■ **Exercise description**:
Everything from the line holding "Task: Click the pencil edit icon" through the end of the records should be printed exactly, apart from the pictures.

■ **Supplied records**:

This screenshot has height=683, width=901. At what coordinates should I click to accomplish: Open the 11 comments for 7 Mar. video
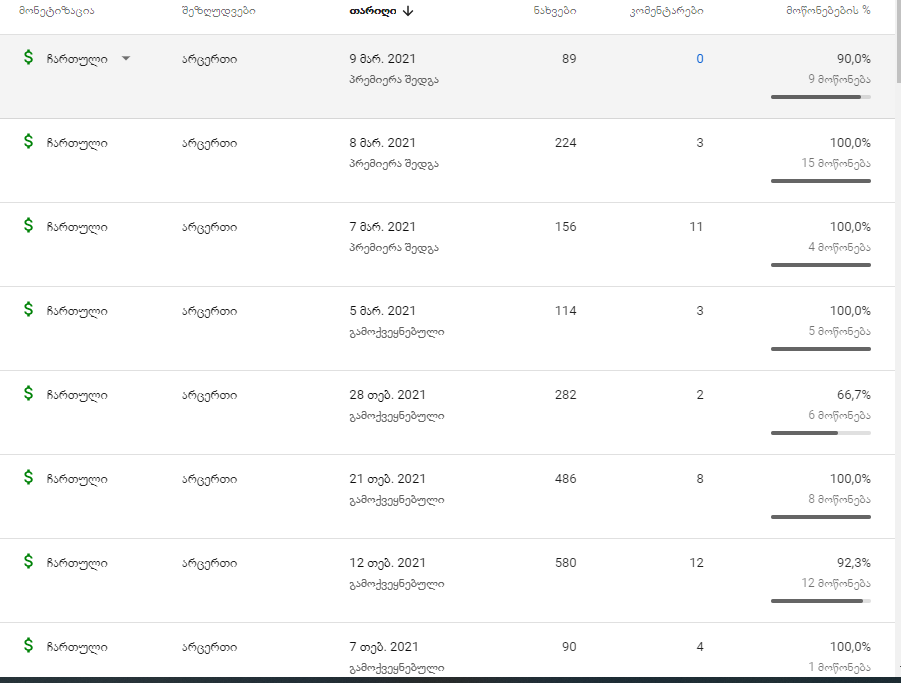696,227
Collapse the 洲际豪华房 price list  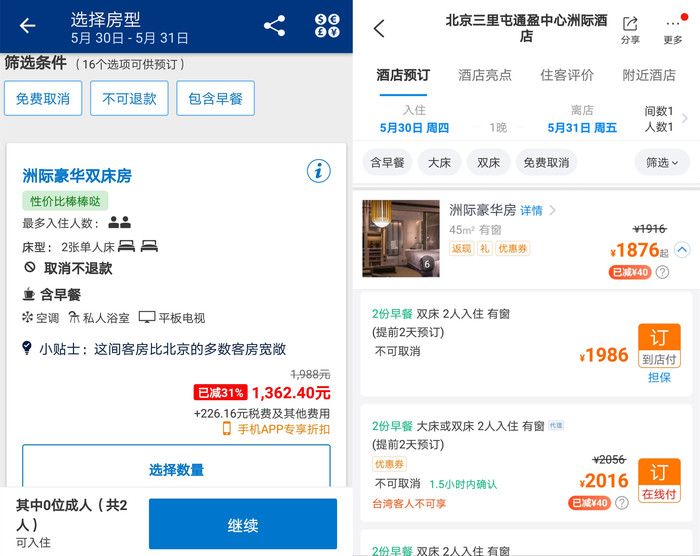coord(682,250)
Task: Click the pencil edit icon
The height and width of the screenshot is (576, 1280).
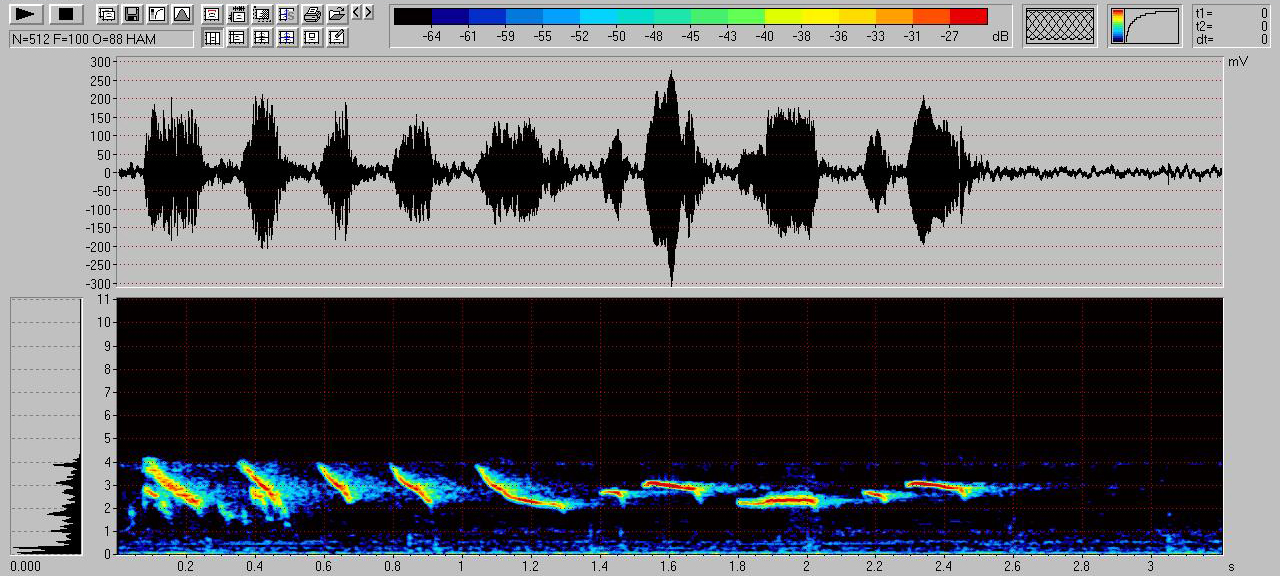Action: click(x=337, y=38)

■ **Response to this exercise**:
Task: Click the pencil edit icon
The height and width of the screenshot is (576, 1280).
Action: click(x=337, y=38)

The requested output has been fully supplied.